## start Provided entries
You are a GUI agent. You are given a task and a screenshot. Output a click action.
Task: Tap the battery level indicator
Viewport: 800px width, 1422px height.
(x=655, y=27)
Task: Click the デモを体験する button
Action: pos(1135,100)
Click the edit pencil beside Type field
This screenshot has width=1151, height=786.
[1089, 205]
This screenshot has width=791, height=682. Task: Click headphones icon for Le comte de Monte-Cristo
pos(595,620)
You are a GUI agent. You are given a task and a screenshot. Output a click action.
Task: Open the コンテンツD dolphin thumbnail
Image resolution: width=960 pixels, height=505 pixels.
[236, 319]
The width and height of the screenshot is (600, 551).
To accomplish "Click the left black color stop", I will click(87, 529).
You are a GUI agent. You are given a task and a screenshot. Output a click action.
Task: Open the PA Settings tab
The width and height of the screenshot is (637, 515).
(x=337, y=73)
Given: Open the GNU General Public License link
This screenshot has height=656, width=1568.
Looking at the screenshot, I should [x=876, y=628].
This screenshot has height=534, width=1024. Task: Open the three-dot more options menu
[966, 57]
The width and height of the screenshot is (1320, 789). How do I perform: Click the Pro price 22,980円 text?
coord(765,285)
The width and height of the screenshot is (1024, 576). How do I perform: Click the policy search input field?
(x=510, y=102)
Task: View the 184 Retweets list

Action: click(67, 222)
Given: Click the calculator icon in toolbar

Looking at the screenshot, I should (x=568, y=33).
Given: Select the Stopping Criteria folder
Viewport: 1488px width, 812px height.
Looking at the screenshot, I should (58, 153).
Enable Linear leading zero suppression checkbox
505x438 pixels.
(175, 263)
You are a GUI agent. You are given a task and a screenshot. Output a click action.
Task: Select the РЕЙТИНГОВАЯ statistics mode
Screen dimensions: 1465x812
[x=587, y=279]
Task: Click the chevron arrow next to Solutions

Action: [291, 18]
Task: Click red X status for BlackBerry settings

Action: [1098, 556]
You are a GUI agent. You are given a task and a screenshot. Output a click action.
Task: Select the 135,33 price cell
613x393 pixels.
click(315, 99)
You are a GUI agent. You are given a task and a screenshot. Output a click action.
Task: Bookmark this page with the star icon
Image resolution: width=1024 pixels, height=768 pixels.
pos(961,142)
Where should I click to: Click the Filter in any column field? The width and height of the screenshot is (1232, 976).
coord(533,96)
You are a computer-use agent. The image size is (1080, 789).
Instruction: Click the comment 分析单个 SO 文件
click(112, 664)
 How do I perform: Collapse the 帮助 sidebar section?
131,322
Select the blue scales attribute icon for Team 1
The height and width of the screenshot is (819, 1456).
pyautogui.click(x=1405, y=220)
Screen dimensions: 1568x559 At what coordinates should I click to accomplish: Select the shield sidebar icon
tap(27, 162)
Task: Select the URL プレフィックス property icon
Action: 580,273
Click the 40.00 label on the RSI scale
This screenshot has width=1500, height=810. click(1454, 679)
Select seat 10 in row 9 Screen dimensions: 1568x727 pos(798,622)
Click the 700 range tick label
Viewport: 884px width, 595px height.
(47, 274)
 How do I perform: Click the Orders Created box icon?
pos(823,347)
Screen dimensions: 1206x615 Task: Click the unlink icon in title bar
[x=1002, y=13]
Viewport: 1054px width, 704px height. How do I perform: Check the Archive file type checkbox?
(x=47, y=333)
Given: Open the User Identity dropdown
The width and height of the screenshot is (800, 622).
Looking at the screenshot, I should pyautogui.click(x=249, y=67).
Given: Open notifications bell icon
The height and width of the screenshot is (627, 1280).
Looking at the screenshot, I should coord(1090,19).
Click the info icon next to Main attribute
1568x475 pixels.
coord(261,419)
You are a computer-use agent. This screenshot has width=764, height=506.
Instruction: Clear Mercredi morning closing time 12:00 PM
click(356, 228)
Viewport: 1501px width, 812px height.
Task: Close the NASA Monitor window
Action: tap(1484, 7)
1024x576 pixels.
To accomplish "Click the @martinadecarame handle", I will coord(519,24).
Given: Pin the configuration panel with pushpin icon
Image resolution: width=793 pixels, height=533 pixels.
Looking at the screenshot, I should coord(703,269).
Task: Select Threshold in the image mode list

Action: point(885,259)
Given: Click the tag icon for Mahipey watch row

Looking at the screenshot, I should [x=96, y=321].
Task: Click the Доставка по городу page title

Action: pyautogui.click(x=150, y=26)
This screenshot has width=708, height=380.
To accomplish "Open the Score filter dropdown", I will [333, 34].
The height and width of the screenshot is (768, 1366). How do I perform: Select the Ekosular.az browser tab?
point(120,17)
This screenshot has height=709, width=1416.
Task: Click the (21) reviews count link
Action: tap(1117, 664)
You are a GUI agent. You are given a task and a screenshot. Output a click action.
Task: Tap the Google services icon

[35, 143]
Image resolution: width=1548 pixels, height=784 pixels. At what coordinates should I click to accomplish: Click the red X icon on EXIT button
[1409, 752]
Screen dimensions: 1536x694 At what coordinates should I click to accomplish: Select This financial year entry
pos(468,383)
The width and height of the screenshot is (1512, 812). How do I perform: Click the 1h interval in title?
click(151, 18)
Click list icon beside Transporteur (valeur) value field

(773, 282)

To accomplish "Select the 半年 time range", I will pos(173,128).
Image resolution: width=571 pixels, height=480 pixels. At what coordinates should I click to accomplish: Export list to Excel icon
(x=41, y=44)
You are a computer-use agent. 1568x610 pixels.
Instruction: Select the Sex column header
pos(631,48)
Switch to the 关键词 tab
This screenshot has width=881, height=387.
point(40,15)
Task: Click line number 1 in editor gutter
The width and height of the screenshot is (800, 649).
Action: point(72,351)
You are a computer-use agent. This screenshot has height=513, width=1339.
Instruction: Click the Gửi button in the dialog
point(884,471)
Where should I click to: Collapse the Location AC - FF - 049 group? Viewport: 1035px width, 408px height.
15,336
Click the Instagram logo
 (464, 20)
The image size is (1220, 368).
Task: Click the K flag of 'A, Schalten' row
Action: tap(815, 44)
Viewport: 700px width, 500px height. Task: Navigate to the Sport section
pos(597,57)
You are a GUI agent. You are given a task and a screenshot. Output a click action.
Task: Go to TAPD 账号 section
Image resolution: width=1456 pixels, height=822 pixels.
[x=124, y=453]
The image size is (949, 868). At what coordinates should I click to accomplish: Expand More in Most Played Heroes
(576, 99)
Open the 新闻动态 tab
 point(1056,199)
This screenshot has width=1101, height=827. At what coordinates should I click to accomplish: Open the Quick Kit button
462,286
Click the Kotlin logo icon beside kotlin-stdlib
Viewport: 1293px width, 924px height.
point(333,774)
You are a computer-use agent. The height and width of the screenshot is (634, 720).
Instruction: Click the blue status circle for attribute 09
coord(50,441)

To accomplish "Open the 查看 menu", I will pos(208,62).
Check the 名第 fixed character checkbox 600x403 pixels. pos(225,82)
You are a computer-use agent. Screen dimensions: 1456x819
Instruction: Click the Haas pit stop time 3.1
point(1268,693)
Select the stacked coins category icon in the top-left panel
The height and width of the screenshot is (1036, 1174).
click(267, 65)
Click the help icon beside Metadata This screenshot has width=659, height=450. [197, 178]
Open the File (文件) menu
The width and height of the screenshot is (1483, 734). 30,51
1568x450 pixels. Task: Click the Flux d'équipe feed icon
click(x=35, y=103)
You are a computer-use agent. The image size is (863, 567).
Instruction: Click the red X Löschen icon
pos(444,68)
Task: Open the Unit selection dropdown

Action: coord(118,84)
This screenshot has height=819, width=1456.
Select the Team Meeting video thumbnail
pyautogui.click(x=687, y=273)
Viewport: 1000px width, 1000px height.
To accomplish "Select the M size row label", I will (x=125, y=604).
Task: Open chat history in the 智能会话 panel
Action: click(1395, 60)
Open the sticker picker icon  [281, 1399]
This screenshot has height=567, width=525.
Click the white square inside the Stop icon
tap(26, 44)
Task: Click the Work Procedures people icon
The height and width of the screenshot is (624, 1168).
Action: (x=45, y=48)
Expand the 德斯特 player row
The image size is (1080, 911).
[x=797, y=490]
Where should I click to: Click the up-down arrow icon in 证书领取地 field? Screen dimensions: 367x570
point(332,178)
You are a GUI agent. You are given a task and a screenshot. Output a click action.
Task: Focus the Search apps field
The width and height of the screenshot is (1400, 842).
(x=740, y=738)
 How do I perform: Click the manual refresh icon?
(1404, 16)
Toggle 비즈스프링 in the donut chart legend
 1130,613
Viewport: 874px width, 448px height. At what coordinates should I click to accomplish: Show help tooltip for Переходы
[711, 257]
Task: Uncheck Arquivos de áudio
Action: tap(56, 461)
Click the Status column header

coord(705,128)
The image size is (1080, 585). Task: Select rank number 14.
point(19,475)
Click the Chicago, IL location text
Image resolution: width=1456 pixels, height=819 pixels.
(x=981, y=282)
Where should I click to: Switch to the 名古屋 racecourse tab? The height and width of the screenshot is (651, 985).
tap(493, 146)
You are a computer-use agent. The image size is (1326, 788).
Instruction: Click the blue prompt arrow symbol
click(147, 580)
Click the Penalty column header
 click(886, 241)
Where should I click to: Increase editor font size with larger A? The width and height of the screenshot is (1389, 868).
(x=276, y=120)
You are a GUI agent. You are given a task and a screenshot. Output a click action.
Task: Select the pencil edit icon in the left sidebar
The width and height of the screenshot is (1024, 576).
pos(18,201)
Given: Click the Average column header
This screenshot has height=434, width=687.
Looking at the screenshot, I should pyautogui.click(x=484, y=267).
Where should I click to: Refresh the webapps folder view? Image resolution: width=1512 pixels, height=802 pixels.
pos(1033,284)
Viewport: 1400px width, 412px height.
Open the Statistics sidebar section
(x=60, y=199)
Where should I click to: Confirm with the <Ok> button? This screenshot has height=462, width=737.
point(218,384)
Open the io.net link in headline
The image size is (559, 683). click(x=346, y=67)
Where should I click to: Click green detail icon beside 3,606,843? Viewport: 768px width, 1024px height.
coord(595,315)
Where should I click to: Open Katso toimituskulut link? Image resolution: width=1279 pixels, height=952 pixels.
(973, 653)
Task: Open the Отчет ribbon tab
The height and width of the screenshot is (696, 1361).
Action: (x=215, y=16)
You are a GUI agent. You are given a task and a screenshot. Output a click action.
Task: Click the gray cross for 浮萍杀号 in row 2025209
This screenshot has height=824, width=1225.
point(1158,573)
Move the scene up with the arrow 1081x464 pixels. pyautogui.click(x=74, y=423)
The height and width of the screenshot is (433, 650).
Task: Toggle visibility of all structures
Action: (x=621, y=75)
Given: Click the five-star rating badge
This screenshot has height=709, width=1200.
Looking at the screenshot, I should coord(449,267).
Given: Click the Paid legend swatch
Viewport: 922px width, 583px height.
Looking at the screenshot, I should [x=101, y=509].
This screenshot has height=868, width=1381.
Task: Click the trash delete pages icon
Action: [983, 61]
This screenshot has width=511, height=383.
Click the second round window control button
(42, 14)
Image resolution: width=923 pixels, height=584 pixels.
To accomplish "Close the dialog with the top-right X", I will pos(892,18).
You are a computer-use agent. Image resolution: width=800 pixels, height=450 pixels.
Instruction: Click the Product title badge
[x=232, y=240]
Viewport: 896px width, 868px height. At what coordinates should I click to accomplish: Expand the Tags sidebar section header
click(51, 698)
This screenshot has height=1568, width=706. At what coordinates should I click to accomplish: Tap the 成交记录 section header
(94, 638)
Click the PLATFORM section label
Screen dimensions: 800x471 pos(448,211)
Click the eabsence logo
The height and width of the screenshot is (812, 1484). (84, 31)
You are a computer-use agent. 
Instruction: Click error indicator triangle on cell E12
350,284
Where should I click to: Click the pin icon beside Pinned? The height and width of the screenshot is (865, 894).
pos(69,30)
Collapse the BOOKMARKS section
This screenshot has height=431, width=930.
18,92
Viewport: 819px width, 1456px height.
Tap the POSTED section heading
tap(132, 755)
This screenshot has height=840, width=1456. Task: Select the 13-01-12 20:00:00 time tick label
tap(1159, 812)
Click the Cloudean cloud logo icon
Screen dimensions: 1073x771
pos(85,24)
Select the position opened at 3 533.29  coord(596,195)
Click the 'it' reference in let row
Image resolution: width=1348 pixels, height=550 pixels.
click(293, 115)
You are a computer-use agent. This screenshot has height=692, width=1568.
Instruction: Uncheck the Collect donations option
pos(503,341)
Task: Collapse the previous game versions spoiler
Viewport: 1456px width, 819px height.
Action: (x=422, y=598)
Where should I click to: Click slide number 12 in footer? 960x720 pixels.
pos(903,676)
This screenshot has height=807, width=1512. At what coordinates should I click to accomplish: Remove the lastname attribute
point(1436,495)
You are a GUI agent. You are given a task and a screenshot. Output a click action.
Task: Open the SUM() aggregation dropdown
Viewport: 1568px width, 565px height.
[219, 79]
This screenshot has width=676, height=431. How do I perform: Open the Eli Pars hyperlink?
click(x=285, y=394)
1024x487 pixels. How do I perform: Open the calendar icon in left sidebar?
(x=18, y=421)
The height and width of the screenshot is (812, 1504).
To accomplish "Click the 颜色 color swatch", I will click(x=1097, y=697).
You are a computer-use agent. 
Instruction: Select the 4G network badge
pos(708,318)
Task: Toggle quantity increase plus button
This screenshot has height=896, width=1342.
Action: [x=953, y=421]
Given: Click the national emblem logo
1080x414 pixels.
## end Provided entries
§ Brief: Recast the portion of the listing that opens with the line containing "has width=764, height=506." and closes with the line containing "I will pos(173,128)." as a JSON list of strings, one string per line, with blank lines omitted.

§ Correct answer:
[
  "You are a computer-use agent. This screenshot has width=764, height=506.",
  "Instruction: Clear Mercredi morning closing time 12:00 PM",
  "click(356, 228)",
  "Viewport: 1501px width, 812px height.",
  "Task: Close the NASA Monitor window",
  "Action: tap(1484, 7)",
  "1024x576 pixels.",
  "To accomplish \"Click the @martinadecarame handle\", I will coord(519,24).",
  "Given: Pin the configuration panel with pushpin icon",
  "Image resolution: width=793 pixels, height=533 pixels.",
  "Looking at the screenshot, I should coord(703,269).",
  "Task: Select Threshold in the image mode list",
  "Action: point(885,259)",
  "Given: Click the tag icon for Mahipey watch row",
  "Looking at the screenshot, I should [x=96, y=321].",
  "Task: Click the Доставка по городу page title",
  "Action: pyautogui.click(x=150, y=26)",
  "This screenshot has width=708, height=380.",
  "To accomplish \"Open the Score filter dropdown\", I will [333, 34].",
  "The height and width of the screenshot is (768, 1366). How do I perform: Select the Ekosular.az browser tab?",
  "point(120,17)",
  "This screenshot has height=709, width=1416.",
  "Task: Click the (21) reviews count link",
  "Action: tap(1117, 664)",
  "You are a GUI agent. You are given a task and a screenshot. Output a click action.",
  "Task: Tap the Google services icon",
  "[35, 143]",
  "Image resolution: width=1548 pixels, height=784 pixels. At what coordinates should I click to accomplish: Click the red X icon on EXIT button",
  "[1409, 752]",
  "Screen dimensions: 1536x694 At what coordinates should I click to accomplish: Select This financial year entry",
  "pos(468,383)",
  "The width and height of the screenshot is (1512, 812). How do I perform: Click the 1h interval in title?",
  "click(151, 18)",
  "Click list icon beside Transporteur (valeur) value field",
  "(773, 282)",
  "To accomplish \"Select the 半年 time range\", I will pos(173,128)."
]